-- BEGIN EXTRACT --
If the operands are of different types, the larger type is used for the calculation. For
example, if one of the numbers (operands) are of the type float and the other of type
integer, floating point math will be used for the calculation.
Choose variable sizes that are large enough to hold the largest results from your
calculations. Know at what point your variable will rollover and also what happens in
the other direction e.g. (0 - 1) OR (0 - - 32768). For math that requires fractions, use
float variables, but be aware of their drawbacks: large size and slow computation
speeds.
Note: Use the cast operator e.g. (int)myFloat to convert one variable type to another
on the fly. For example,
i = (int)3.6 will set i equal to 3.
compound assignments
Compound assignments combine an arithmetic operation with a variable assignment.
These are commonly found in for loops as described later. The most common
compound assignments include:
x ++ // same as x = x + 1, or increments x by +1
x -- // same as x = x - 1, or decrements x by -1
x += y // same as x = x + y, or increments x by +y
x -= y // same as x = x - y, or decrements x by -y
x *= y // same as x = x * y, or multiplies x by y
x /= y // same as x = x / y, or divides x by y
Note: For example, x *= 3 would triple the old value of x and re-assign the resulting
value to x.
comparison operators
Comparisons of one variable or constant against another are often used in if
statements to test if a specified condition is true. In the examples found on the
following pages, ?? is used to indicate any of the following conditions:
x == y // x is equal to y
x != y // x is not equal to y
x < y // x is less than y
x > y // x is greater than y
x <= y // x is less than or equal to y
x >= y // x is greater than or equal to y
logical operators
Logical operators are usually a way to compare two expressions and return a TRUE
or FALSE depending on the operator. There are three logical operators, AND, OR,
and NOT, that are often used in if statements:
Logical AND:
if (x > 0 && x < 5) // true only if both
// expressions are true
Logical OR:
if (x > 0 || y > 0) // true if either
// expression is true
Logical NOT:
if (!x > 0) // true only if
// expression is false
arithmetic | 15
16 | constants
constants
The Arduino language has a few predefined values, which are called constants. They
are used to make the programs easier to read. Constants are classified in groups.
true/false
These are Boolean constants that define logic levels. FALSE is easily defined as 0
(zero) while TRUE is often defined as 1, but can also be anything else except zero.
So in a Boolean sense, -1, 2, and -200 are all also defined as TRUE.
if (b == TRUE);
{
doSomething;
}
high/low
These constants define pin levels as HIGH or LOW and are used when reading or
writing to digital pins. HIGH is defined as logic level 1, ON, or 5 volts while LOW is
logic level 0, OFF, or 0 volts.
digitalWrite(13, HIGH);
input/output
Constants used with the pinMode() function to define the mode of a digital pin as
either INPUT or OUTPUT.
pinMode(13, OUTPUT);
if
if statements test whether a certain condition has been reached, such as an analog
value being above a certain number, and executes any statements inside the
brackets if the statement is true. If false the program skips over the statement. The
format for an if test is:
if (someVariable ?? value)
-- END EXTRACT --
-- BEGIN RECORDED DATA --
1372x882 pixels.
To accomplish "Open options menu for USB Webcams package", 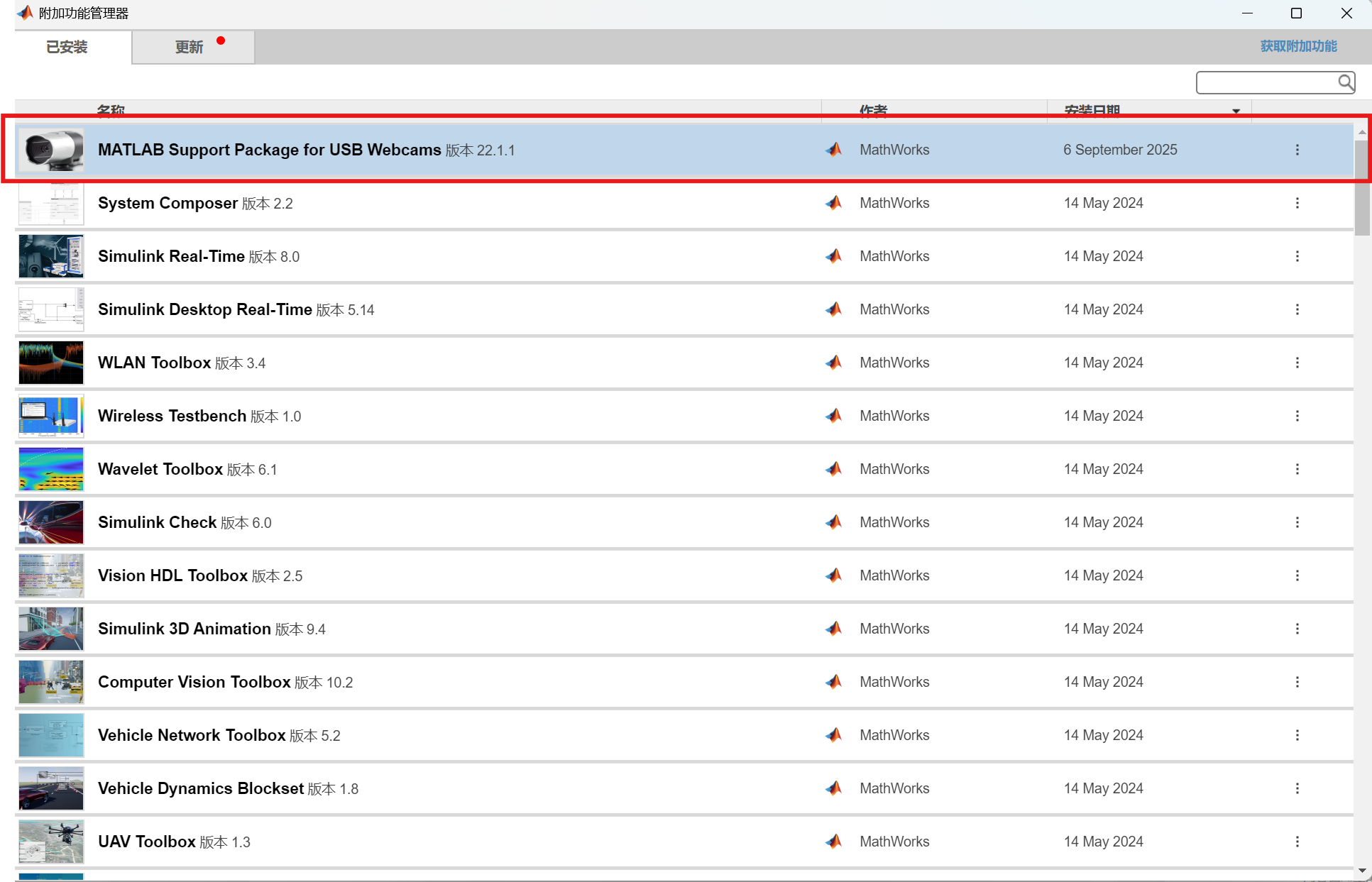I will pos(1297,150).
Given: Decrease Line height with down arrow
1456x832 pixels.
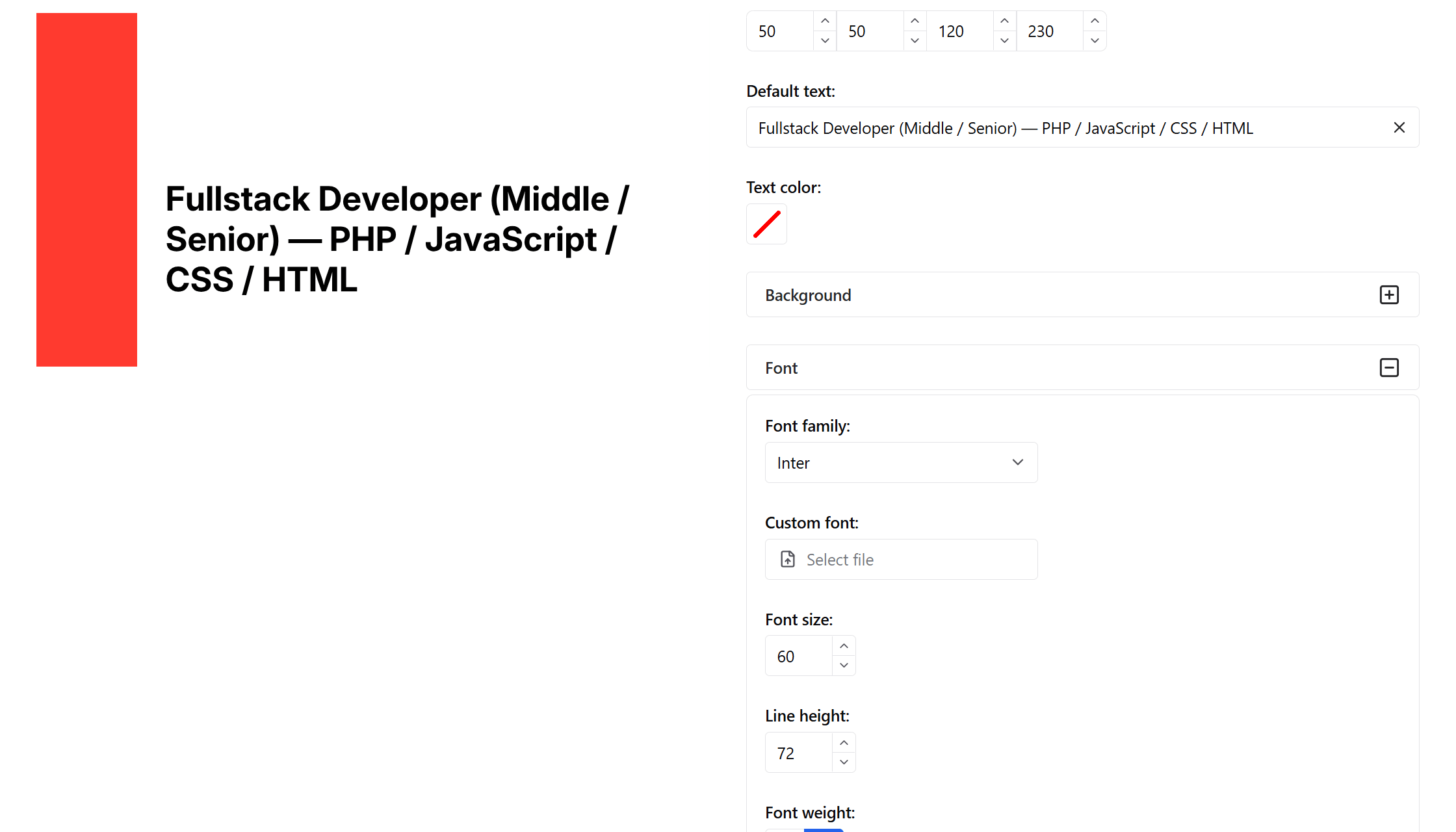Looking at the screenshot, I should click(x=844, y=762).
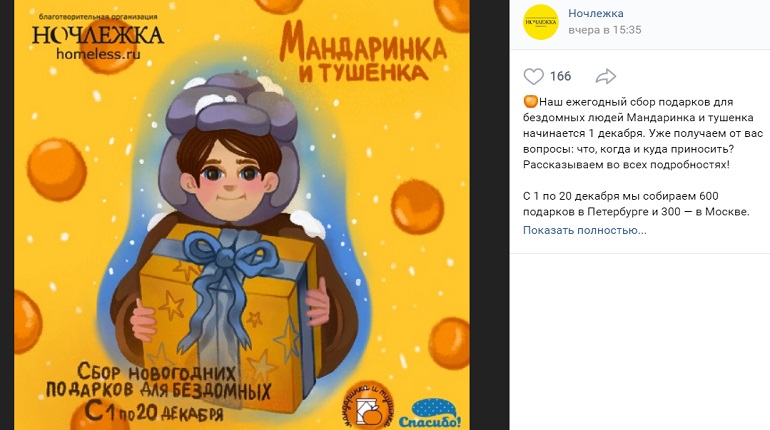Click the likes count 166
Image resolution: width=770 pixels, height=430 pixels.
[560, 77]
-- END RECORDED DATA --
-- BEGIN RECORDED DATA --
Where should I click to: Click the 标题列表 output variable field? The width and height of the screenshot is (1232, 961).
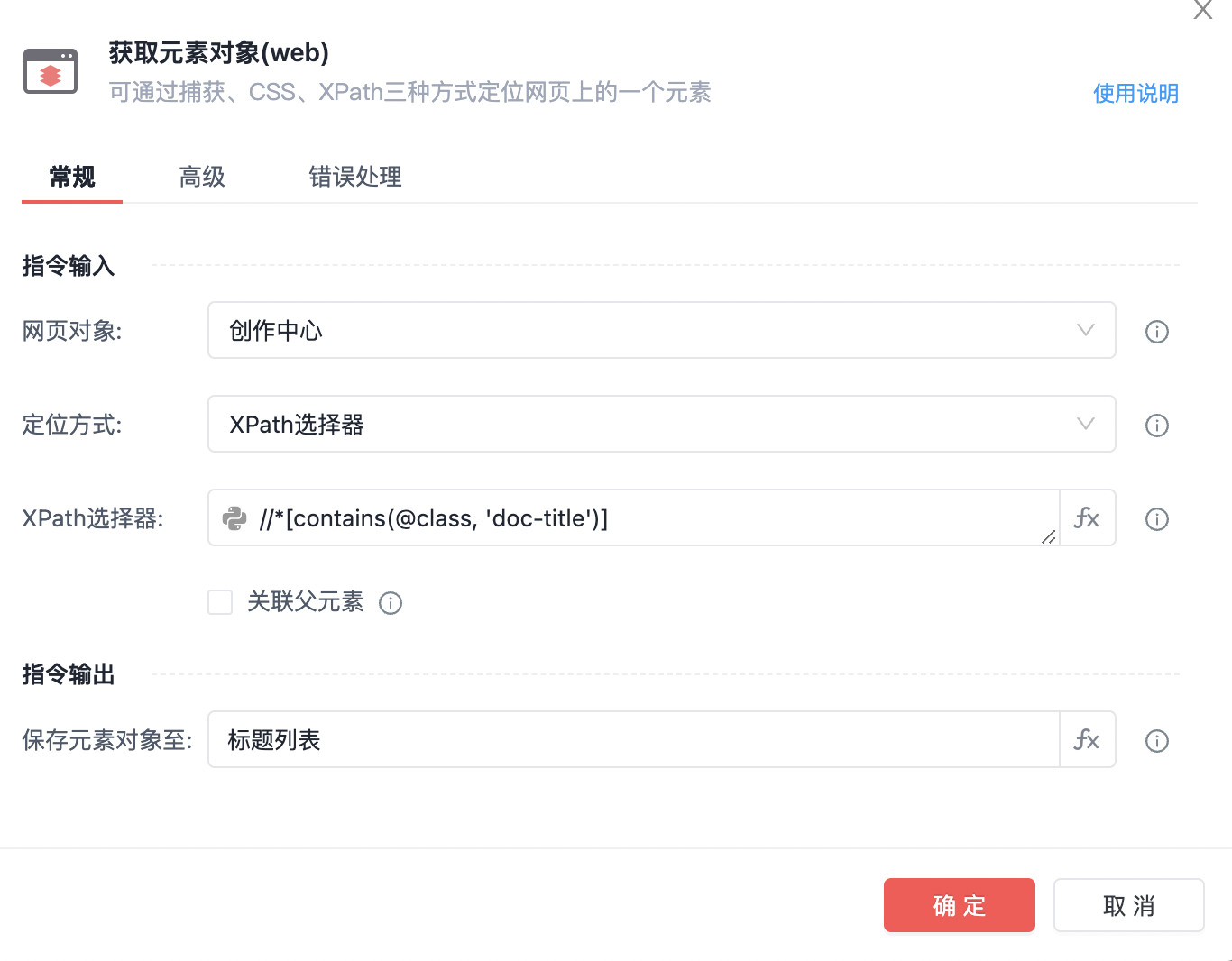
-- END RECORDED DATA --
SET TASKS -
**A)** Decide whether each statement agrees with the Arduino programming text. Answer yes or no, and quote the words from the text that settle it.
(i) FALSE is defined as 0.
(ii) Float variables are small and fast to compute with.
(iii) The expression i = (int)3.6 sets i equal to 4.
**B)** Continue the Arduino programming text from where it stops.
The records have no connection to the Arduino programming text.

TASK RESPONSES -
**A)**
(i) Yes: "FALSE is easily defined as 0 (zero)"
(ii) No: "be aware of their drawbacks: large size and slow computation speeds."
(iii) No: "i = (int)3.6 will set i equal to 3."

**B)**
{
doSomething;
}
The above example compares someVariable to another value, which can be either a
variable or constant. If the comparison, or condition in parentheses is true, the
statements inside the brackets are run. If not, the program skips over them and
continues on after the brackets.
Note: Beware of accidentally using ‘=’, as in
if(x=10), while technically valid,
defines the variable x to the value of 10 and is as a result always true. Instead use
‘==’, as in
if(x==10), which only tests whether x happens to equal the value 10 or
not. Think of ‘=’ as “equals” opposed to ‘==’ being “is equal to”.
flow control | 17
if… else
if… else allows for ‘either-or’ decisions to be made. For example, if you wanted to test
a digital input, and do one thing if the input went HIGH or instead do another thing if
the input was LOW, you would write that this way:
if (inputPin == HIGH)
{
doThingA;
}
else
{
doThingB;
}
else can also precede another if test, so that multiple, mutually exclusive tests can be
run at the same time. It is even possible to have an unlimited number of these else
branches. Remember though, only one set of statements will be run depending on
the condition tests:
if (inputPin < 500)
{
doThingA;
}
else if (inputPin >= 1000)
{
doThingB;
}
else
{
doThingC;
}
Note: An if statement simply tests whether the condition inside the parenthesis is true
or false. This statement can be any valid C statement as in the first example,
if
(inputPin == HIGH). In this example, the if statement only checks to see if
indeed the specified input is at logic level high, or +5v.
18 | flow control
for
The for statement is used to repeat a block of statements enclosed in curly braces a
specified number of times. An increment counter is often used to increment and
terminate the loop. There are three parts, separated by semicolons (;), to the for loop
header:
for (initialization; condition; expression)
{
doSomething;
}
The initialization of a local variable, or increment counter, happens first and only
once. Each time through the loop, the following condition is tested. If the condition
remains true, the following statements and expression are executed and the condition
is tested again. When the condition becomes false, the loop ends.
The following example starts the integer i at 0, tests to see if i is still less than 20 and
if true, increments i by 1 and executes the enclosed statements:
for (int i=0; i<20; i++) // declares i, tests if less
{ // than 20, increments i by 1
digitalWrite(13, HIGH); // turns pin 13 on
delay(250); // pauses for 1/4 second
digitalWrite(13, LOW); // turns pin 13 off
delay(250); // pauses for 1/4 second
}
Note: The C for loop is much more flexible than for loops found in some other
computer languages, including BASIC. Any or all of the three header elements may
be omitted, although the semicolons are required. Also the statements for
initialization, condition, and expression can be any valid C statements with unrelated
variables. These types of unusual for statements may provide solutions to some rare
programming problems.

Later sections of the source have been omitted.